Nothing leaves the machine and there’s no service to sign up for.

That isn’t purity, it’s the obvious call. My session transcripts are the most sensitive pile of text I own. They have my code, my company’s data, and every dumb question I’ve ever asked in them. Shipping all of that to an embeddings API to get search over it is a bad trade when a 274 MB model on my laptop is good enough. And it IS good enough. This is the kind of job small local models quietly got great at while everyone was watching the frontier.

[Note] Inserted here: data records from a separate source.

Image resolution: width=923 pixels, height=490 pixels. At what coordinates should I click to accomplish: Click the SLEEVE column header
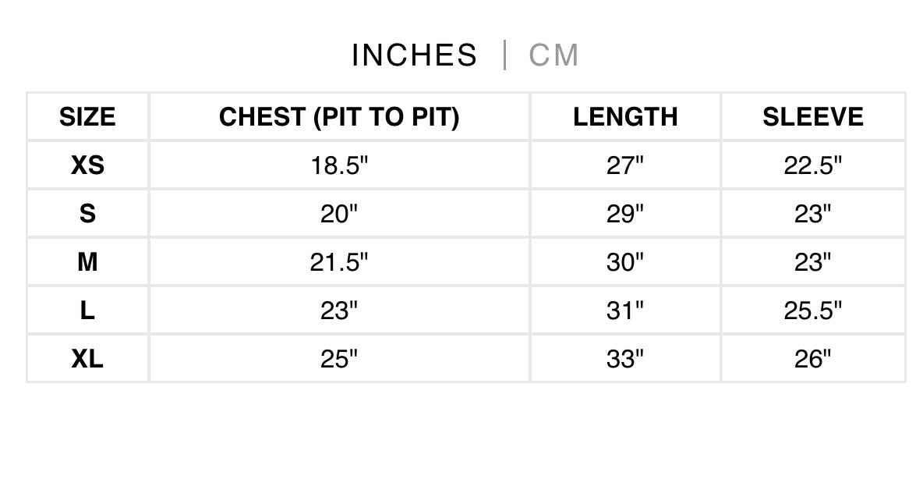pyautogui.click(x=813, y=117)
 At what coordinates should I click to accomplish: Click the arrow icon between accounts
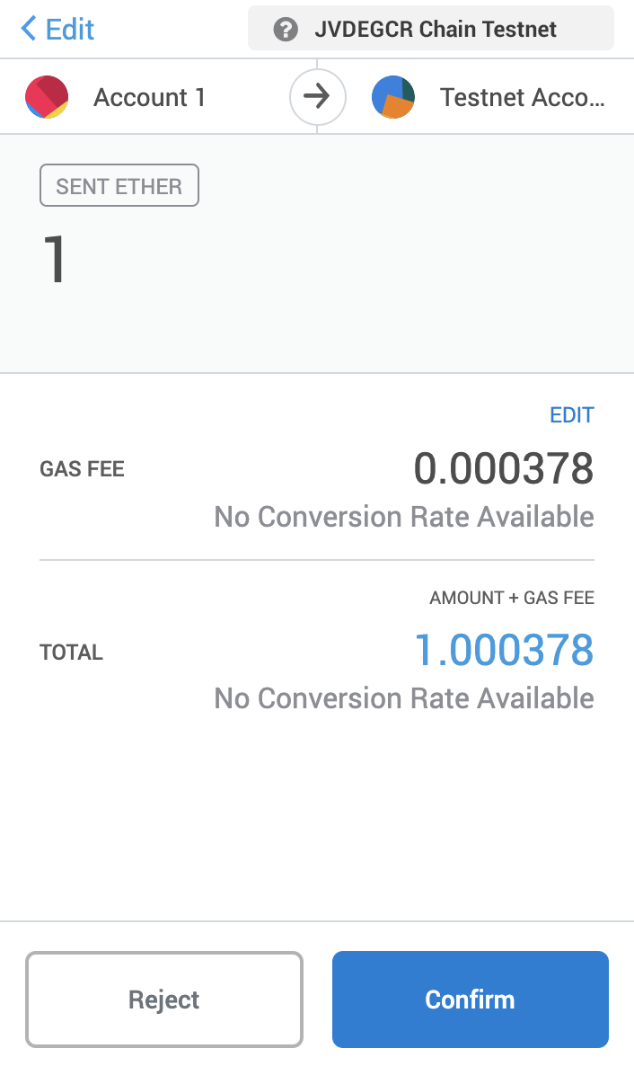pyautogui.click(x=317, y=97)

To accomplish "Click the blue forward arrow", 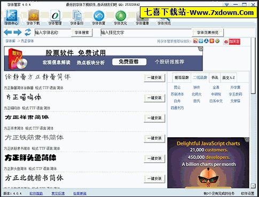I will coord(18,32).

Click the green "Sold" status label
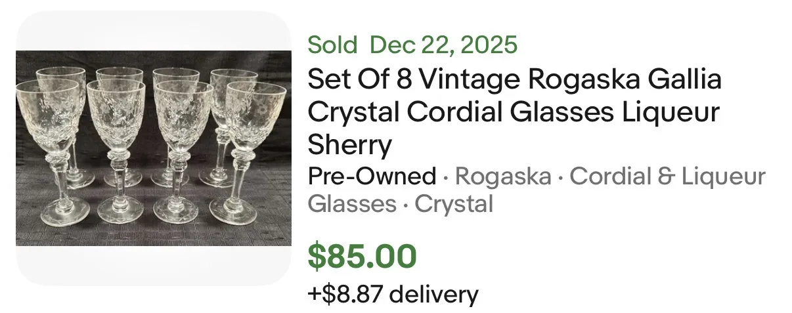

The indexer writes back into the sessions

This is the part I didn’t plan.

Once a local model is already reading every session to summarize it, naming one is nearly free. So the indexer generates a short slug and appends a line to the transcript:

{"type":"custom-title","customTitle":"syncthing-conflict-fix","sessionId":"5ac30ab5…"}

That’s the same line Claude Code writes when you run /title yourself. Last line wins, so if I ever rename a session by hand, my title beats the machine’s and stays that way.

The payoff isn’t in the search tool at all. It’s that claude --resume stopped being a wall of truncated first messages and became a list I can actually read.

The bug: I lied about an mtime and Syncthing forked my sessions

Writing back into a transcript means touching it. Which means my own indexer sees a changed file and re-embeds it. Every 15 minutes. Forever.

My first fix was clever. After appending the title, rewind the file’s mtime to what it was before, so the reindexer skips it.

It worked. It also started forking my sessions.

My two Macs sync ~/.claude over Syncthing, and Syncthing decides which copy of a file is newer by looking at the mtime. By rewinding it, I hadn’t just hidden the write from my indexer. I’d hidden it from Syncthing, which now had two files with the same timestamp and different contents and no way to order them. So it did the safe thing and kept both. One .sync-conflict copy, every night.

Two lanes. What I shipped first: append the title to the transcript, rewind the mtime so my own indexer skips it, Syncthing then sees the same mtime with different bytes, and it keeps both copies, producing one sync-conflict file per night. What actually works: append the title, let the mtime advance, record the new mtime in the index instead, and Syncthing orders it fine, with only one Mac allowed to write.
The mtime isn’t yours. Other programs are reading it.

Two things were wrong here and both needed fixing.

Don’t lie to the filesystem to work around your own code. An mtime isn’t private state, it’s a shared signal, and something else was making decisions with it. So now the mtime advances honestly and I tell the INDEX about the new value instead, which is a one-line update to the row I just wrote.

And elect a single writer. Two machines appending to the same synced file is a race that no timestamp scheme survives, so exactly one machine is allowed to write titles. That check has its own trap: os.hostname() returns A-Ahmed on BOTH of my Macs. The only thing that actually tells them apart is scutil --get ComputerName.

Three traps if you build this

sqlite-vec will not accept a JavaScript Number as a rowid. It wants a BigInt, and the error you get when you don’t give it one says nothing about types.

Ollama runs nomic-embed-text with a 2,048 token context by default, not the 8,192 the model card advertises. Anything past that is dropped without a word, which is a fun one to chase: nothing errors, your search just quietly gets worse.

And FTS5’s MATCH is not free text. Quote each term and OR them together yourself, or the first query someone types with a hyphen in it throws a syntax error.

The code

Two gists.

The whole thing, which is what I actually run: the CLI, the indexer, the chunker, the summarizer, the titler, and the launchd plist that fires every 15 minutes.

And the idea in one file, if you’d rather see the shape of it than my paths. About 150 lines. Point it at a folder of text files and it’ll do the same trick: index them, embed them, and search them by keyword and meaning at once.

Terminal window
npm i better-sqlite3 sqlite-vec
ollama pull nomic-embed-text
node hybrid-search.mjs index ~/notes
node hybrid-search.mjs search "the thing where deploys lie about being live"

That’s the part worth stealing. The rest is just me pointing it at my own life.